At this stage of my analysis, let me remind that a SWOT analysis has been conducted by the Tunisian Government in 2015 and highlighted, in particular, the lack of monitoring/evaluation of STI public policies and the ineffectiveness of interface structures between public research and the business sector.

So, I would recommend concentrating joint Tunisian-Korean efforts on these two particular points.

First, the establishment of a national structure in charge of Technology Transfer and Commercialization would be very valuable tool in defining the strategies, evaluating the technology demand, and proposing new business models for technology in Tunisia. Naturally, all STI stakeholders would be represented in such a structure leading to more efficient vertical and horizontal governance of programming, policy and research functions.

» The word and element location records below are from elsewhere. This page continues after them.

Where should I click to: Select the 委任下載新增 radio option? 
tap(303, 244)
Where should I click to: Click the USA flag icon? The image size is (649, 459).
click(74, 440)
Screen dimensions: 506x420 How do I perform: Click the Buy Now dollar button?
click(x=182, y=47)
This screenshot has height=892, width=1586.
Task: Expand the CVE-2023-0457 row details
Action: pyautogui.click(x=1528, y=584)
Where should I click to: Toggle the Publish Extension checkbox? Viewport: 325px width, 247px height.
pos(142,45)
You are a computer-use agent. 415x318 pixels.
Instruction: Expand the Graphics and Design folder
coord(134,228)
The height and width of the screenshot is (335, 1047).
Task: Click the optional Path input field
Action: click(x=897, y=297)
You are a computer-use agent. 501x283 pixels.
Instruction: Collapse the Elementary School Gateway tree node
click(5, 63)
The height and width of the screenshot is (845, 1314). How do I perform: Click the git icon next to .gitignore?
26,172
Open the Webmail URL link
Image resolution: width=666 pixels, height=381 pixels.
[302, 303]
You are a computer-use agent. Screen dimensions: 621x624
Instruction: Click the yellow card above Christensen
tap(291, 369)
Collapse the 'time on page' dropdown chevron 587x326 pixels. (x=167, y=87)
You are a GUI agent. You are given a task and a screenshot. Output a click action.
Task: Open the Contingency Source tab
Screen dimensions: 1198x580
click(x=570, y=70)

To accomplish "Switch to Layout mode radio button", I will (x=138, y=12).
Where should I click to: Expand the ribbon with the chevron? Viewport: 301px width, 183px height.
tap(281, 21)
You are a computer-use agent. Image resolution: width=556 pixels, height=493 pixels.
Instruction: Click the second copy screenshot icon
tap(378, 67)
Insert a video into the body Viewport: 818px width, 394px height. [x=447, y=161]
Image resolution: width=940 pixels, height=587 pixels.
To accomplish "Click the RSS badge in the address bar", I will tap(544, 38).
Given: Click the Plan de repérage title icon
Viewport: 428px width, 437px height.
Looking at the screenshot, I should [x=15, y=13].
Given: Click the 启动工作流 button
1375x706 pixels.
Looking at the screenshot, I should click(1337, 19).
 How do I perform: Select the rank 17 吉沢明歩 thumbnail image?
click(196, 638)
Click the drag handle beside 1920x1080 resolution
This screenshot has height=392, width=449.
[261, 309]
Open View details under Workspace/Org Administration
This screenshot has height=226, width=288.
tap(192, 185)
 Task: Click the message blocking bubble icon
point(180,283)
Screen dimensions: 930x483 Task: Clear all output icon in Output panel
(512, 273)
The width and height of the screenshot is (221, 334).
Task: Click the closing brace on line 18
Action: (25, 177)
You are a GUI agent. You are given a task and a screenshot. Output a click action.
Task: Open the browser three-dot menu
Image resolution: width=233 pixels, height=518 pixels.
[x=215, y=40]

Second, another potential cooperation axis could deal with enhancing and developing the competencies of experts and major decision makers in the fields of S&T, policy formulation, technology transfer, technology commercialization and technology marketing. The aim of these thematic seminars/training sessions is to learn from the Korean experiences how to set-up efficient mechanisms aiming at increasing the willingness of local and international investors to catch-up innovative technology, especially by improving the regulatory environment framework.

To insure the sustainability of such common actions, funds have to be raised. Market investigations, research valuation, building capacity of institutions are some of continuous and endless processes to be maintained. Benchmarking practices with other countries experiences are also a good STI management procedure!